───── PASSAGE SHOWN
In a major development, the WHO has put bedaquiline, the first-ever medicine developed specifically for the treatment of multi-drug-resistant tuberculosis (MDR-TB), in its priority list.
Multi-drug-resistant TB is defined as one where there is resistance to at least two of the first-line drugs — isoniazid and rifampicin. Extensively drug-resistant TB (XDR-TB) is defined as MDR-TB with additional resistance to at least one fluoroquinolone and one second line injectable drug.
New recommendations from the WHO for drug-resistant TB treatment favour oral drugs such as bedaquiline, as opposed to injectables that are currently used. “Injectable agents are proposed to be replaced by more potent alternatives such as bedaquiline. Injectables cause pain and distress to TB patients, with many experiencing serious adverse effects that often lead to treatment being interrupted,” the WHO said in a statement.
According to WHO estimates, TB remains one of the top 10 causes of death across the world. Each year, about 600,000 new cases of MDR-TB (or other rifampicin-resistant TB) emerge; about 240,000 people die of these forms of TB annually.
Estimates from the union ministry of health and family welfare suggest that in India, 28 per cent of TB patients are resistant to at least one TB drug. The number of MDR/rifampicin-resistant (RR)-TB in India is 1,47, 000, accounting for one fourth of the global burden.
“Treatment success for MDR-TB is currently low in many countries. This could be increased by improving access to the highest-ranked medicines for all patients with MDR-TB,” according to the WHO.
The recommendations, though welcome, would benefit patients only if bedaquiline was made affordable, according to the international medical humanitarian organisation Médecins Sans Frontières (MSF). The drug, currently being manufactured exclusively by US pharmaceutical corporation Johnson and Johnson (J&J), is expensive, and immediate steps must be taken to make the drug affordable particularly in low- and middle-income countries, a spokesperson from MSF said.
──────────
───── DATASET EXCERPTS
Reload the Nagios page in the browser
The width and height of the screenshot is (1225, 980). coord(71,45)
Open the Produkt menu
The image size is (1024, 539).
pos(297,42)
──────────
» **WORK TO COMPLETE**:
• A. According to the bedaquiline article, about how many people die each year of MDR-TB or other rifampicin-resistant TB?
• B. Recast the paragraph of the bedaquiline article that begins "Multi-drug-resistant TB is defined" as a short list of definitions.
• C. Write the next paragraph of the bedaquiline article, following on from its final sentence.
Nothing in the records is needed for this work.

» **TASK RESPONSES**:
• A. About 240,000 people.

• B.
- Multi-drug-resistant TB (MDR-TB): resistance to at least two first-line drugs, isoniazid and rifampicin.
- Extensively drug-resistant TB (XDR-TB): MDR-TB plus resistance to at least one fluoroquinolone and one second-line injectable drug.

• C.
In the past six years, two new drugs have been approved for DR-TB, including bedaquiline, but their uptake to improve TB treatment has been lagging, said MSF.
"Today, only 20 per cent of people with DR-TB globally receive the treatment they need. People on standard DR-TB treatment currently have to endure an agonizing regimen of medicines for up to two years, involving as many as 20 pills per day, which can cause side effects as severe as psychosis, along with painful daily injections for up to eight months that can lead to hearing loss and deafness. The current standard DR-TB therapy typically only achieves cure rates of around 55 per cent," the MSF said in a statement. The newly recommended 18- to 20-month treatment regimen can help improve cure rates, decrease mortality and have far fewer side effects.
In India, currently, the drug is provided free of cost under the conditional access programme.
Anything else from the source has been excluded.